One of Those Nightmares
She bought the software on a Thursday. On Friday, she bought the Installation Service. Normally, I’d expect to spend about 2 hours in tech support for the software purchase, and about 4 hours on the installation service. Reasonable for the cost of the two items.
I had the initial part of the work done within a few hours, while juggling it with other things. Then we ran into an issue with her hosting account. She was using a Reseller Account, and we were installing Automation software. The server had a setting which was incompatible with our system. She asked the host to change it. They said they did. But it wasn’t changed. She asked again. They asked which site she wanted it changed for. She said all of them – she needed new accounts to have that setting automatically. They said, “This setting has the name ‘protection’ in it. It exists to protect the server, if we turn it off, something will be unprotected.”

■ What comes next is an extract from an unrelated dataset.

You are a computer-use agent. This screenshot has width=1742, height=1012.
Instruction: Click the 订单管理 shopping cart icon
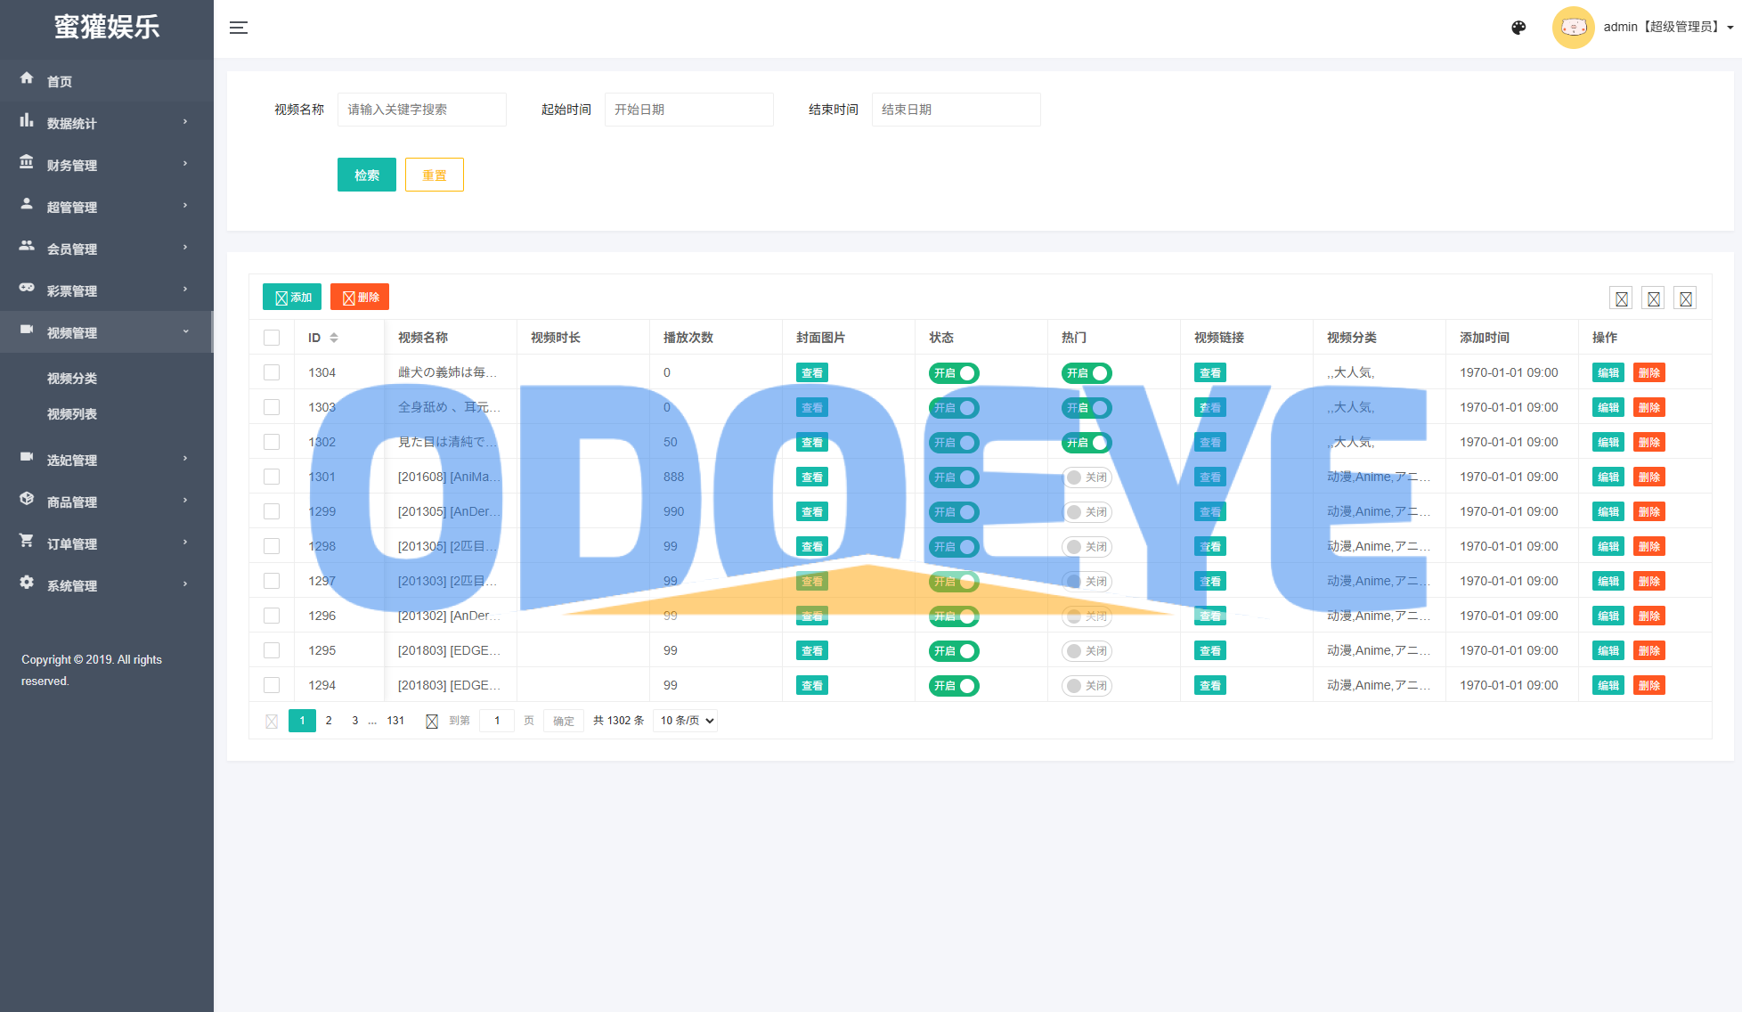click(27, 541)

So their final answer was, “no, we can’t change this setting, because it exists, and says protection, so we have to leave it on.” Never mind that the setting doesn’t really protect anything serious, and that situations under which it would be an issue are very isolated. Every hosting company we have ever dealt with, up to this one, has had this setting off. This company left it on, out of paranoia, not out of any understanding of what it actually was. The weekend occurred during the exchange. By the time they concluded this, we were four days into things.
So she had to move hosts. She moved to our hosting – she got better help doing so that way, and we KNEW the software would all work there. Moving the sites took a day.
We had to change all of the file settings on the files since the old host required different settings than ours. When we did so, we found there were also a series of file ownership problems – we had to have support reset those on all of the sites, then we were able to reset the file permissions.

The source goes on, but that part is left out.